Court Opinion

ID: 8911003
Source: CourtListenerOpinion
Date Created: 2022-11-27 03:00:42.820645+00
Date Added: 2024-06-11T17:08:31.724629
License: Public Domain

LEVIN H. CAMPBELL, Circuit Judge
(concurring).
Like my colleagues, I find substantial evidence to support the decision of the Secretary of Labor that New Hampshire’s unemployment compensation law failed in six specific respects to conform to the 1976 federal amendments. See 26 U.S.C. § 3310(b). This being so, even if New Hampshire’s constitutional challenge to the statutory provision requiring it to provide unemployment coverage to state and local employees were correct, the Secretary was nonetheless entitled to withhold funding. Given an adequate statutory ground upon which to uphold the Secretary’s decision, I therefore believe it to be unnecessary and inappropriate to decide New Hampshire’s constitutional challenge.
Under 26 U.S.C. § 3304(c), the Secretary is commanded by Congress to withhold certification from any state which the Secretary “finds has failed to amend its law so that it contains each of the provisions required by reason of the enactment of the Unemployment Compensation Amendments of 1976 to be included therein.” (Emphasis added.) As I read this law, if the state’s enactment fails to conform to the federal requirements in even one material respect, the Secretary is required to withhold certification. New Hampshire concedes that its law has not been amended to'conform to the federal requirements, and that the law is deficient in six different areas. The state’s constitutional challenge, however, relates to only two of these areas, those involving coverage for public employees. Even were we to find this part of the federal act unconstitutional, as New Hampshire urges, we would nevertheless be constrained to affirm the decision of the Secretary insofar as it rests on the four provisions of the 1976 amendments that are undoubtedly constitutional.1
As the Supreme Court has recently observed:
“ ‘If there is one doctrine more deeply rooted than any other in the process of constitutional adjudication, it is that we ought not to pass on questions of constitutionality . . . unless such adjudication is unavoidable.’ Spector Motor Co. v. McLaughlin, 323 U.S. 101, 105 [, 65 S.Ct. 152, 154, 89 L.Ed. 101]. Before deciding [a] constitutional question, it [is] incumbent on courts to consider whether . . . statutory grounds might be dispositive.”
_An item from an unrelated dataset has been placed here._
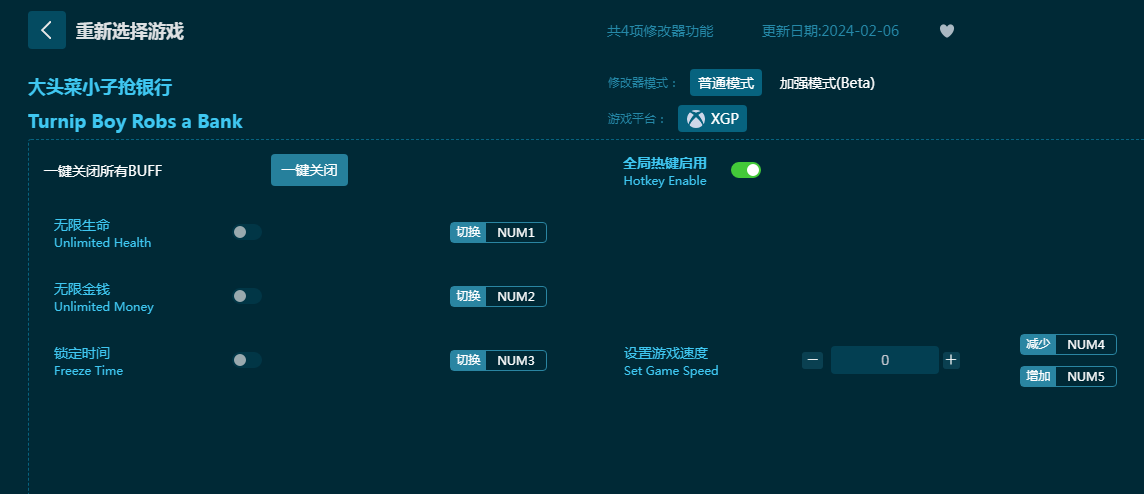Disable the global Hotkey Enable switch
This screenshot has height=494, width=1144.
pos(746,170)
*250New York Transit Authority v. Beazer, 440 U.S. 568, 582, 99 S.Ct. 1355, 1364, 59 L.Ed.2d 587 (1979); see also Rescue Army v. Municipal Court, 331 U.S. 549, 568-69, 67 S.Ct. 1409, 1419, 91 L.Ed. 1666 (1947); Ashwander v. TVA, 297 U.S. 288, 346-47, 56 S.Ct. 466, 482 83, 80 L.Ed. 688 (1936) (Brandeis, J., concurring). Since the statutory ground in this case is entirely dispositive, I see no reason to follow the parties into collateral issues. If New Hampshire wished a ruling on its point of constitutional law, it should first have conformed its laws in all respects not implicating the constitutional issue.
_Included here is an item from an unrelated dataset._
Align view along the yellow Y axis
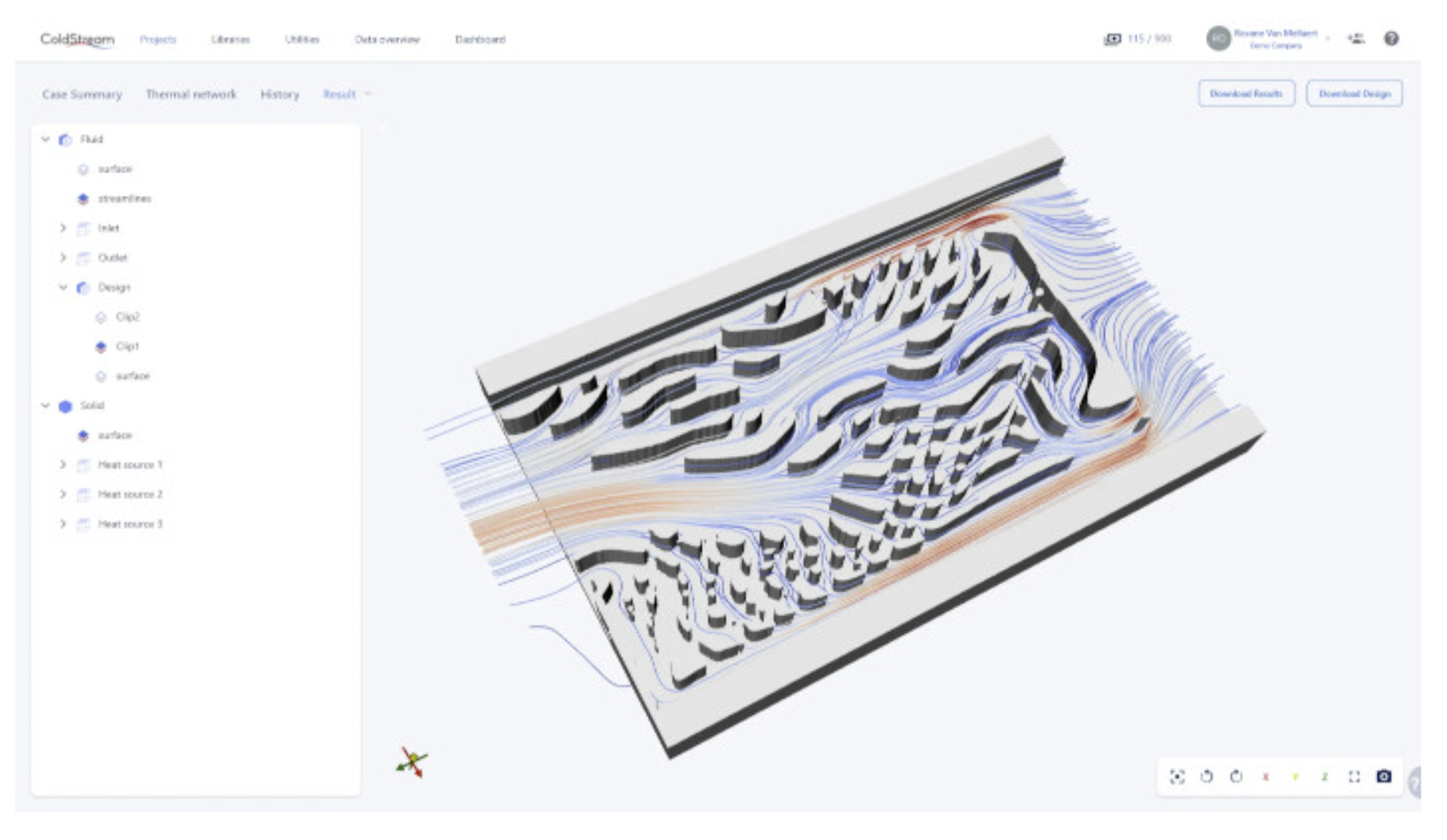coord(1295,777)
I would add that apart from the reasons given above for avoiding constitutional adjudication, I take no particular exception to the court’s decision.

. I think it is plain that Steward Machine Co. v. Davis, 301 U.S. 548, 57 S.Ct. 883, 81 L.Ed. 1279 (1937), would foreclose any attempt by the state to argue that the federal act is unconstitutional in its application to private employers. Four of the requirements to which New Hampshire’s statute was found not to conform concerned private employers only. See discussion in majority opinion at p. 244.